Figure 5: ICB-ANCs target NP-encapsulated small molecules to immune checkpoint-expressing cells in vitro.

A) Schematic of ICB-ANC-mediated co-delivery of small molecule drugs to immune checkpoint-expressing T cells. Histogram (B) and MFI (C) of flow cytometrically measured NP signal of fluorescently labeled (AlexaFluor647) NPs from isotype- or aPD1-ANCs after 15 min co-incubation in vitro with PD1-expressing EL4 cells and serial washing. D) Fraction of initial loaded paclitaxel (PXL) amount remaining in NP during in vitro release with dialysis.
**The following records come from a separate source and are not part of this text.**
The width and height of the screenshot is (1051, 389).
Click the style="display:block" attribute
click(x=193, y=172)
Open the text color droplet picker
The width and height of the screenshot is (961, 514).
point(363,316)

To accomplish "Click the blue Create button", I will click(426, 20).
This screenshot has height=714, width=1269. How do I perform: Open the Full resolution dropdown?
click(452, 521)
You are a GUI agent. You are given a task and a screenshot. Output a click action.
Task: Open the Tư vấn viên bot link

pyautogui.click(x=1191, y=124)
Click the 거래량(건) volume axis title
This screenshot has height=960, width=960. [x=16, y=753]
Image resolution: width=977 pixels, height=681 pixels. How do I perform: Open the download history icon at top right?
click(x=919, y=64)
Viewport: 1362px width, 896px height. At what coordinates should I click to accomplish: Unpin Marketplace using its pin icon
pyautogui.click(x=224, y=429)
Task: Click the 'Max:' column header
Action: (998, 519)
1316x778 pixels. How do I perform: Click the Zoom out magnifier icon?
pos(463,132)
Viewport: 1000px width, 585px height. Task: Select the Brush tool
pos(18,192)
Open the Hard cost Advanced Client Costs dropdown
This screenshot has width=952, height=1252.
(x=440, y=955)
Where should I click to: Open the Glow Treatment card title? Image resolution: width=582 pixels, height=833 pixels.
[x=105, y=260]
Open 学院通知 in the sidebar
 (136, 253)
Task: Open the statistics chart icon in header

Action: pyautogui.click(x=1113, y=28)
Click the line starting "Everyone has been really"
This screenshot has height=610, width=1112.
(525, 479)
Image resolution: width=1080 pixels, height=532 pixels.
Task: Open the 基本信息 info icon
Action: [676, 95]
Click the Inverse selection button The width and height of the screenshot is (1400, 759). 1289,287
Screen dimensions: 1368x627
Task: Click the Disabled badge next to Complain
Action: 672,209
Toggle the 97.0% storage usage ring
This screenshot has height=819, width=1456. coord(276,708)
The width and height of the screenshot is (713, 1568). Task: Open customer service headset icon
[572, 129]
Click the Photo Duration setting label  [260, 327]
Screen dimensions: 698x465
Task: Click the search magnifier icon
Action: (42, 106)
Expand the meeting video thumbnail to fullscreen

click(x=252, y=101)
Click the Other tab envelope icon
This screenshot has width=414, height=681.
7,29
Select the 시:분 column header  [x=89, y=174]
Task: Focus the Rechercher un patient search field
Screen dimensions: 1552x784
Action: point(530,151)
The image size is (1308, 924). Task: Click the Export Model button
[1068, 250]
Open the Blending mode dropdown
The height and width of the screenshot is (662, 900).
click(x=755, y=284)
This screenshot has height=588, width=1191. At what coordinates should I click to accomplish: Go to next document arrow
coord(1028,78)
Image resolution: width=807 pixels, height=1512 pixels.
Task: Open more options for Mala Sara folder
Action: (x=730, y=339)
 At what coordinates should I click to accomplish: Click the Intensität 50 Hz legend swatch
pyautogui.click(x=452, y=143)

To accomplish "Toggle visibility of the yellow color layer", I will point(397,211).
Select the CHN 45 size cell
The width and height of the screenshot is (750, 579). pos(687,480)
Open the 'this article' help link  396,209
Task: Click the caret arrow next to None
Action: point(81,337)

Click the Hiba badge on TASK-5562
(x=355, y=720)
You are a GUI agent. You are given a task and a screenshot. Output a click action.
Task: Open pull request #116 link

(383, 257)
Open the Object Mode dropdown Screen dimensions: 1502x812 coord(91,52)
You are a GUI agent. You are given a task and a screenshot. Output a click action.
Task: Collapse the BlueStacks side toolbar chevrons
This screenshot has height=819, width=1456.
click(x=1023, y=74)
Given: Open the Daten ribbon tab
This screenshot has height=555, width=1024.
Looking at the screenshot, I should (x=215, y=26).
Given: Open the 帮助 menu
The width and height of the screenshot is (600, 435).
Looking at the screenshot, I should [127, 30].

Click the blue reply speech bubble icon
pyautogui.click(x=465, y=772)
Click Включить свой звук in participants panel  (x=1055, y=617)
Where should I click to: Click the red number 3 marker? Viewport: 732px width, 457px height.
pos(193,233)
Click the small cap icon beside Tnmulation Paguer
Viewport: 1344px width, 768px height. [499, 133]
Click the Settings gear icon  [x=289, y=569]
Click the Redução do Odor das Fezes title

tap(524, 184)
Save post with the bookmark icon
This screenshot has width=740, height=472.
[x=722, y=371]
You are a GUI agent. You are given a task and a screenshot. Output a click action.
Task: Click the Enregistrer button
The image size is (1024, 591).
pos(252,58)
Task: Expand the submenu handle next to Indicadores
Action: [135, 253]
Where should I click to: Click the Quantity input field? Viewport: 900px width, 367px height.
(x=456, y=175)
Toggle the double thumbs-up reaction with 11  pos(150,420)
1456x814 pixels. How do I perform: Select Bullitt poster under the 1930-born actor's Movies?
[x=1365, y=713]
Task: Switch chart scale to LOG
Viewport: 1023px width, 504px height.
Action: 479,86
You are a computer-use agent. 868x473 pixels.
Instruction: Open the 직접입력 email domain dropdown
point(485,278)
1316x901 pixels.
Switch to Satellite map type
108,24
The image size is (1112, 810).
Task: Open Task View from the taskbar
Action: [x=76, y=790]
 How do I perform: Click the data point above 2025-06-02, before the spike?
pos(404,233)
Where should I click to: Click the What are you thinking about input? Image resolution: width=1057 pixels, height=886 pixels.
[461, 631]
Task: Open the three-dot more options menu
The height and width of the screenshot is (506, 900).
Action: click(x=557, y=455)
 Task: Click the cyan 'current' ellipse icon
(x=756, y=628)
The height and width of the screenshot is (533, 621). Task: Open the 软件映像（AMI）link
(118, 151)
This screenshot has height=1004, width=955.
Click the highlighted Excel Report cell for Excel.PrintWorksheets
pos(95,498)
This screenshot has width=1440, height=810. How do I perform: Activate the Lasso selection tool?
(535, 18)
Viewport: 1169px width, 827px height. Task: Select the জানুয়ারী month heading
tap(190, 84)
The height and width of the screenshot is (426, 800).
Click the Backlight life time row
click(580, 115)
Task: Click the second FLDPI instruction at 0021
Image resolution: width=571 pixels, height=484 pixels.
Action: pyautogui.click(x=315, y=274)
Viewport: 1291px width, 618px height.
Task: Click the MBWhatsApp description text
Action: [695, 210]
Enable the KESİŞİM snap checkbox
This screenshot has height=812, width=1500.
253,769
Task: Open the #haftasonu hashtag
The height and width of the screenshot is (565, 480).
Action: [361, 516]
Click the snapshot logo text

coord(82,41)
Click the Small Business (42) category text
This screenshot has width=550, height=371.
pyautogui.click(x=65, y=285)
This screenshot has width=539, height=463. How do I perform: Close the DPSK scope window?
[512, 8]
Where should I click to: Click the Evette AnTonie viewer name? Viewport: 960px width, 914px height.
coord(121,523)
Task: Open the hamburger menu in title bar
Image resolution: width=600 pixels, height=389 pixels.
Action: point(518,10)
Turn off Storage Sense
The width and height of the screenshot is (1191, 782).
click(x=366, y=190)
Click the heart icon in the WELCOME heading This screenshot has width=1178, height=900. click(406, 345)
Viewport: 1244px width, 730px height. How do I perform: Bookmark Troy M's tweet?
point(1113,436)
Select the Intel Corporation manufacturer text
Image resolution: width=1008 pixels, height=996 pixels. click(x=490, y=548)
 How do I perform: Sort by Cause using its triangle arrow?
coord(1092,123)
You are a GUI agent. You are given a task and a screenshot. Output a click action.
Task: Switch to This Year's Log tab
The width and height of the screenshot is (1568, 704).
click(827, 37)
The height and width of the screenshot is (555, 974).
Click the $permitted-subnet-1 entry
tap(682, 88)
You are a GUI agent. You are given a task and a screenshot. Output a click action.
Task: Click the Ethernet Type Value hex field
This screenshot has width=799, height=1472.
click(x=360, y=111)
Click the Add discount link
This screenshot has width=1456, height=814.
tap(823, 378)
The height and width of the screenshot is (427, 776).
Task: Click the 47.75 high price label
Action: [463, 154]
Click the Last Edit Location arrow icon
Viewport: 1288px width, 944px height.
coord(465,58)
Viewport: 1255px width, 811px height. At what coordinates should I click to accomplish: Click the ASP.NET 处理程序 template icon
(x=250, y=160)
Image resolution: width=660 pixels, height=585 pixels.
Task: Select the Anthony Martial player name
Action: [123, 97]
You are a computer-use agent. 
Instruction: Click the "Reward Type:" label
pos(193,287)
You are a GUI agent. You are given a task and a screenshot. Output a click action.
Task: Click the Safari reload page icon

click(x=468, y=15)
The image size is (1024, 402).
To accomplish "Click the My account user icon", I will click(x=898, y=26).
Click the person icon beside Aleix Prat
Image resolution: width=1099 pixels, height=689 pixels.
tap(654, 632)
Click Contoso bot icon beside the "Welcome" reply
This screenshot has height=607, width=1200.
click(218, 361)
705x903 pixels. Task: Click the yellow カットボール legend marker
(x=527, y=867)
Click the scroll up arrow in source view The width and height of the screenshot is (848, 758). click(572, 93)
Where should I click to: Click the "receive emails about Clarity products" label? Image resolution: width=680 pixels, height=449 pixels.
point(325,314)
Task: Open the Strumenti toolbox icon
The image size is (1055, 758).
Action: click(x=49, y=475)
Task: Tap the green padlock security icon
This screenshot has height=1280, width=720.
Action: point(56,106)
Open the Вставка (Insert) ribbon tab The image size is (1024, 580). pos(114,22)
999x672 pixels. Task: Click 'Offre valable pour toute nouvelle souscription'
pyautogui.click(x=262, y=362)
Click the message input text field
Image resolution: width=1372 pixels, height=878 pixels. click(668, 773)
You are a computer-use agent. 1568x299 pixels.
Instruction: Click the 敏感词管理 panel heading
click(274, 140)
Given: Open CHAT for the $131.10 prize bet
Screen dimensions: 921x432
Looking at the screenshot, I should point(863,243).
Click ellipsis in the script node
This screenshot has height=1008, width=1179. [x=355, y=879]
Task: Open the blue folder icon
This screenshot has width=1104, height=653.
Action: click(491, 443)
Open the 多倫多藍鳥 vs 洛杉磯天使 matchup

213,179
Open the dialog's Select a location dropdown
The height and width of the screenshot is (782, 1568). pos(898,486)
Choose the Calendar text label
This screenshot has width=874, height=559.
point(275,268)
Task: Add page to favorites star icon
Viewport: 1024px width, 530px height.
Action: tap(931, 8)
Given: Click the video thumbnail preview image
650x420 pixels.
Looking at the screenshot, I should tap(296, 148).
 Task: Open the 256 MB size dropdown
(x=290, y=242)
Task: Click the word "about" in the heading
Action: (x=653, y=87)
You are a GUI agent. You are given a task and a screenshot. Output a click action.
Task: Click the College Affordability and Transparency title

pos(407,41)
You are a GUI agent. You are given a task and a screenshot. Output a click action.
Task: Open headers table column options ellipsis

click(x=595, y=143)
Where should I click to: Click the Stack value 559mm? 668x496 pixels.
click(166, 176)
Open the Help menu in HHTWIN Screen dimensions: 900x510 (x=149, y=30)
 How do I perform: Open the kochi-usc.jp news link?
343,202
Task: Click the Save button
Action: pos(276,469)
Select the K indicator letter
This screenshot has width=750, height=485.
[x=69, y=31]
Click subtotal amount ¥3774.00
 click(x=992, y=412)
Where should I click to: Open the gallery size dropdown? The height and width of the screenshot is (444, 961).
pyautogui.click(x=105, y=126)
E) Fraction of plated EL4 cells non-viable after 72 h treatment with free or NP-encapsulated PXL. F) aPD1 targeting improves cytotoxic effects of PXL-loaded ANCs on PD1-expressing EL4 cells. Cells were co-incubated in vitro with PXL encapsulated within isotype- or aPD1-ANCs for 15 min followed by two washes and subsequently cultured in drug- and NP-free media for 72 h. Controls include untreated cells or cells treated with ANCs without washing (dotted lines). Statistical analyses were done using two-tailed unpaired t-test (C) or two-way ANOVA with Sidak’s test (F). *p<0.05, **p < 0.01, ****p < 0.0001.